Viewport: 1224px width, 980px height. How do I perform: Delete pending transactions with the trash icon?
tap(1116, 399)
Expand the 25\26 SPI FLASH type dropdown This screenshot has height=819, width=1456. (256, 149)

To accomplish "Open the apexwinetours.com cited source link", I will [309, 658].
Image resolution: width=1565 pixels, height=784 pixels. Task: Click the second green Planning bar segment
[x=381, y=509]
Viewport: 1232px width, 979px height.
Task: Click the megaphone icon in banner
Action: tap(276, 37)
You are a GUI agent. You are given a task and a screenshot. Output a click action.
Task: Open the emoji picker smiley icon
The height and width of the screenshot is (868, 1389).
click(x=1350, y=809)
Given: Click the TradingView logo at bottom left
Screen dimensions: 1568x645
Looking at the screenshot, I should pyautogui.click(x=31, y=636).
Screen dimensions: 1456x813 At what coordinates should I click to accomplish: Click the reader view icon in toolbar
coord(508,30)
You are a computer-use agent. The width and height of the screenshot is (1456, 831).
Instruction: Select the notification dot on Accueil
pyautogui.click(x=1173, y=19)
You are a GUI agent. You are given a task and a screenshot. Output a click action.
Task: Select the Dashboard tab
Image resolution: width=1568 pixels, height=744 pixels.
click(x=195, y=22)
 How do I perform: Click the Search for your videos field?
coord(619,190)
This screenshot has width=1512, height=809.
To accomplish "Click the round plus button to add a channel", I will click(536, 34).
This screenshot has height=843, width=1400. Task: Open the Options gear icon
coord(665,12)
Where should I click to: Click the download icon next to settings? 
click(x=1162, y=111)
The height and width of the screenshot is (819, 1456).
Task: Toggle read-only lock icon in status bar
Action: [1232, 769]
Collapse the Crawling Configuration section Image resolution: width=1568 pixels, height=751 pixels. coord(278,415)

--

[Exercise description]
Begin with the line that contains "This screenshot has width=1512, height=809." and end with the last line of the material above. Set down that range exactly.

[Result of the task]
This screenshot has width=1512, height=809.
To accomplish "Click the round plus button to add a channel", I will click(536, 34).
This screenshot has height=843, width=1400. Task: Open the Options gear icon
coord(665,12)
Where should I click to: Click the download icon next to settings? 
click(x=1162, y=111)
The height and width of the screenshot is (819, 1456).
Task: Toggle read-only lock icon in status bar
Action: [1232, 769]
Collapse the Crawling Configuration section Image resolution: width=1568 pixels, height=751 pixels. coord(278,415)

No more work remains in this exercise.